### WORK INSTRUCTIONS
Give the lines of the material below as a JSON list of strings, one string per line and blank lines omitted, from the line with "The width and height of the screenshot is (463, 969)." up to and including the line with "coord(289,108)".

------------------------

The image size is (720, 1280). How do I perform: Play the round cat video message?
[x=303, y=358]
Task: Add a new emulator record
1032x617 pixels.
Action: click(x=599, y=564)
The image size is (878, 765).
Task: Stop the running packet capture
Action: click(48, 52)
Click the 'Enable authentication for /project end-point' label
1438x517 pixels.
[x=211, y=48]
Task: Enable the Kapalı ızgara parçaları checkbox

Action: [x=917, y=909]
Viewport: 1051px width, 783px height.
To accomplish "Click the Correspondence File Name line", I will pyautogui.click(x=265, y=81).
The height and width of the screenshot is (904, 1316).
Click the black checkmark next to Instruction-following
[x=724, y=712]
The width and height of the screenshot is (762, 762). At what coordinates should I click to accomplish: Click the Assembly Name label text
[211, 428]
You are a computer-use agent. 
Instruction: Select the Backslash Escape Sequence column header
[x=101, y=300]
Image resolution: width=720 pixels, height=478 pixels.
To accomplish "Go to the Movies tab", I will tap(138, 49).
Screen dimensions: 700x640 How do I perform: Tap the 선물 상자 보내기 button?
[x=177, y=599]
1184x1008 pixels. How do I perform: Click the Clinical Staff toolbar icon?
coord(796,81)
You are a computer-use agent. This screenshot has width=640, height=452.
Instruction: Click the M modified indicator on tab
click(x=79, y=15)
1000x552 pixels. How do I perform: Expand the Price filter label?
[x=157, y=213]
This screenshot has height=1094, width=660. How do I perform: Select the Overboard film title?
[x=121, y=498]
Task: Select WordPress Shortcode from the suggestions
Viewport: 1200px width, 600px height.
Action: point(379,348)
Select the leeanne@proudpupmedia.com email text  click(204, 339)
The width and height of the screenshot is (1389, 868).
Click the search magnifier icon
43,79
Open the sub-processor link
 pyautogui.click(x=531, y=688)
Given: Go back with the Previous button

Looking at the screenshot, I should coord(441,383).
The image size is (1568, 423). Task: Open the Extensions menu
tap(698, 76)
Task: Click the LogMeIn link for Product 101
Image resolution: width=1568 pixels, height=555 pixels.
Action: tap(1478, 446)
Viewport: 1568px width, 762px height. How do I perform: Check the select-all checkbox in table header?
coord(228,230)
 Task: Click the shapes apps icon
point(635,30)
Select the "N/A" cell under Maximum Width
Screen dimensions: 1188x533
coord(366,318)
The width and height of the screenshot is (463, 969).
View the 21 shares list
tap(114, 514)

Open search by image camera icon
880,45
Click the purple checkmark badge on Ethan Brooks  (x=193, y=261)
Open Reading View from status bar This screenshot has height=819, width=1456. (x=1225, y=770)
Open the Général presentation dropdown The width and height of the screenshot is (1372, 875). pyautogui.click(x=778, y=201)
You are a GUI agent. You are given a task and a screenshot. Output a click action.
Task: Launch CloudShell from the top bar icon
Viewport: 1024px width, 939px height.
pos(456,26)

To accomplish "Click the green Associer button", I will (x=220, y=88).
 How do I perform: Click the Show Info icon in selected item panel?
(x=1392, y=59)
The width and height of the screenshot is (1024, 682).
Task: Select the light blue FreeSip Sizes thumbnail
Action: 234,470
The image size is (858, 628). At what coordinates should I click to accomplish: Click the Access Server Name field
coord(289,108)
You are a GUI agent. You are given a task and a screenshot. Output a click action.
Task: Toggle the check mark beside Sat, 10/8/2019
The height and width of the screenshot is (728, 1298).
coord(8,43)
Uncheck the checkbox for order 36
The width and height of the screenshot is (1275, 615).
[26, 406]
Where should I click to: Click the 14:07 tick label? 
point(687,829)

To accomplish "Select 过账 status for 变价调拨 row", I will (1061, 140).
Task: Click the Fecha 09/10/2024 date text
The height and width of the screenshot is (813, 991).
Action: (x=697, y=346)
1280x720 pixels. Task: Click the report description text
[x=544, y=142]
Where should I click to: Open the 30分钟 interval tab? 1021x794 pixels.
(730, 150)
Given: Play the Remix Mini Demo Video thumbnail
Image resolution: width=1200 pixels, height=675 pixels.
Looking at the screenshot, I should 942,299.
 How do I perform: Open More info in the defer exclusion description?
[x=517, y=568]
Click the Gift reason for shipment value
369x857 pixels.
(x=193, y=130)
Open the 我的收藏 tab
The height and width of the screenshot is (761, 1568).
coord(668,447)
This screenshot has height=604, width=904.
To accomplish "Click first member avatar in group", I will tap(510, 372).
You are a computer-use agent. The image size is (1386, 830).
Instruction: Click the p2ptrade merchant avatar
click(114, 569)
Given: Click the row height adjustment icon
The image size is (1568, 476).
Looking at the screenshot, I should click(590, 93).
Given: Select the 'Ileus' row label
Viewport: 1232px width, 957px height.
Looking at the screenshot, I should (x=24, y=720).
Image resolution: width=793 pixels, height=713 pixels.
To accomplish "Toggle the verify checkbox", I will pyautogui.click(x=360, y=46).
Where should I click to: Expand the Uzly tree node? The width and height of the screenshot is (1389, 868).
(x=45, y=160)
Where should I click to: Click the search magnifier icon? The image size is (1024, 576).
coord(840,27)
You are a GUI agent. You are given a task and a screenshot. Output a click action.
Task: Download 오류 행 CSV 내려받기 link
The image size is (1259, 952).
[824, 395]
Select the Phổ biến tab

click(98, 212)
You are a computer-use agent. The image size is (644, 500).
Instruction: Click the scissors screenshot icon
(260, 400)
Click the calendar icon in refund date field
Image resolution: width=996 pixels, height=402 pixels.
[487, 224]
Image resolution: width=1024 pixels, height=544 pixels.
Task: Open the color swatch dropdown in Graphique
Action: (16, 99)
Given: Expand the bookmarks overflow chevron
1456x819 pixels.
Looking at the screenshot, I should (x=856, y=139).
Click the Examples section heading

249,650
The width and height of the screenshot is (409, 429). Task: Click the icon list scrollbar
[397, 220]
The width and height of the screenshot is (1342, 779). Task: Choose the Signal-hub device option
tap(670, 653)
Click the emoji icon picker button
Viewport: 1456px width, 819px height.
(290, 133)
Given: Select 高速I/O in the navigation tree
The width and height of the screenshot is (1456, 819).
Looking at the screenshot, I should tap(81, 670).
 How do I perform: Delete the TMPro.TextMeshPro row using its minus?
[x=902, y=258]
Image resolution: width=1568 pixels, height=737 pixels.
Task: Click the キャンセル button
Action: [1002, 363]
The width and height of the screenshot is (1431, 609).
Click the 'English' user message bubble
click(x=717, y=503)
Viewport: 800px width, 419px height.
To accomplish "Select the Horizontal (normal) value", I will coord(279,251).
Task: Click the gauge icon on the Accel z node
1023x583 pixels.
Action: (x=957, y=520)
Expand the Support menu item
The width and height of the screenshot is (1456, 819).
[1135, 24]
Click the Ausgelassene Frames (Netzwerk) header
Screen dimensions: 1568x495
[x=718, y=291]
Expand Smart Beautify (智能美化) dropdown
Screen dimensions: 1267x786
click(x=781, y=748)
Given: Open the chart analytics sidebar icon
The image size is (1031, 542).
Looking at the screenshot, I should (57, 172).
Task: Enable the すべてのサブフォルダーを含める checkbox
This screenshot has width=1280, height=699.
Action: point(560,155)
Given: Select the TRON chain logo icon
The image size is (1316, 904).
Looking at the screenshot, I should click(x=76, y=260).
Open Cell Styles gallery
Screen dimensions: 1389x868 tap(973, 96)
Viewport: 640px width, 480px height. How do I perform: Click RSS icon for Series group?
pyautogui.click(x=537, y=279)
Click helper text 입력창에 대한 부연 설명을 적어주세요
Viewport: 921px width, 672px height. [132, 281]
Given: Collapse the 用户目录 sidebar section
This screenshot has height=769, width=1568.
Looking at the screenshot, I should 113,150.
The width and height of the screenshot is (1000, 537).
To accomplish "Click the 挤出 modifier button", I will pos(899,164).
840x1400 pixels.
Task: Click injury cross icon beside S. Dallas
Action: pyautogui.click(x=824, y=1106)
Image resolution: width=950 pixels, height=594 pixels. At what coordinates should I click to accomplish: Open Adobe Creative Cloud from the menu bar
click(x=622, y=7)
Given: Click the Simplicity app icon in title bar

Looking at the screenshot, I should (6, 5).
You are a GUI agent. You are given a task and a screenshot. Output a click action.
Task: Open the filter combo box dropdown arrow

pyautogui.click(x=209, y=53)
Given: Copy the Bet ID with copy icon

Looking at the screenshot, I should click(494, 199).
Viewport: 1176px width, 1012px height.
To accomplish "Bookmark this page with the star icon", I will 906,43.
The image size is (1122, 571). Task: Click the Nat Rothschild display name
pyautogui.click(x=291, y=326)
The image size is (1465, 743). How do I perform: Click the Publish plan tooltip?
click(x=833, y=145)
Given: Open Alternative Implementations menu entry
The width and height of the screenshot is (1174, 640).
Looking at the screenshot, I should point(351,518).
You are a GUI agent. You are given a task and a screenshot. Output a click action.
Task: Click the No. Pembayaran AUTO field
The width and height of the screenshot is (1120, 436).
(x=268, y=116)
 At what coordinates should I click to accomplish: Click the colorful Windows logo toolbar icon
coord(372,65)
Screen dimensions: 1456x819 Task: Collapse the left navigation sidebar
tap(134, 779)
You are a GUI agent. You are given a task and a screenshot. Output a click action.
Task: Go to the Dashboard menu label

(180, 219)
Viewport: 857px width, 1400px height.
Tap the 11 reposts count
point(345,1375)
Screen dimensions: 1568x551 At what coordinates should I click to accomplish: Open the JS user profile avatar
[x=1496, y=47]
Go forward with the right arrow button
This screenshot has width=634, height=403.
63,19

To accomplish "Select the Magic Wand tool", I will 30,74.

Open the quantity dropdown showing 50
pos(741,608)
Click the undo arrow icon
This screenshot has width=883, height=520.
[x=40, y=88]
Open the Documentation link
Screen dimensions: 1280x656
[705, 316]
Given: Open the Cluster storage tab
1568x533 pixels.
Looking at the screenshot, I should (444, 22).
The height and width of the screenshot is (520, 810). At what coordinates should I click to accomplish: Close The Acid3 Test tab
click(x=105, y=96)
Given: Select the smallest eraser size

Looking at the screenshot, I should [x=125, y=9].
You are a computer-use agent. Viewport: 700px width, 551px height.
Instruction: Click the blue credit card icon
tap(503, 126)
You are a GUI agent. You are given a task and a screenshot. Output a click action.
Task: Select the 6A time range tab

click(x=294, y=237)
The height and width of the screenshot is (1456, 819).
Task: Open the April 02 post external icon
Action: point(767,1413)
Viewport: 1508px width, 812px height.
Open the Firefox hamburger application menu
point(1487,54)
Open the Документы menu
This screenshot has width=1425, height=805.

------------------------

### SOLVED EXERCISE
[
  "The width and height of the screenshot is (463, 969).",
  "View the 21 shares list",
  "tap(114, 514)",
  "Open search by image camera icon",
  "880,45",
  "Click the purple checkmark badge on Ethan Brooks  (x=193, y=261)",
  "Open Reading View from status bar This screenshot has height=819, width=1456. (x=1225, y=770)",
  "Open the Général presentation dropdown The width and height of the screenshot is (1372, 875). pyautogui.click(x=778, y=201)",
  "You are a GUI agent. You are given a task and a screenshot. Output a click action.",
  "Task: Launch CloudShell from the top bar icon",
  "Viewport: 1024px width, 939px height.",
  "pos(456,26)",
  "To accomplish \"Click the green Associer button\", I will (x=220, y=88).",
  " How do I perform: Click the Show Info icon in selected item panel?",
  "(x=1392, y=59)",
  "The width and height of the screenshot is (1024, 682).",
  "Task: Select the light blue FreeSip Sizes thumbnail",
  "Action: 234,470",
  "The image size is (858, 628). At what coordinates should I click to accomplish: Click the Access Server Name field",
  "coord(289,108)"
]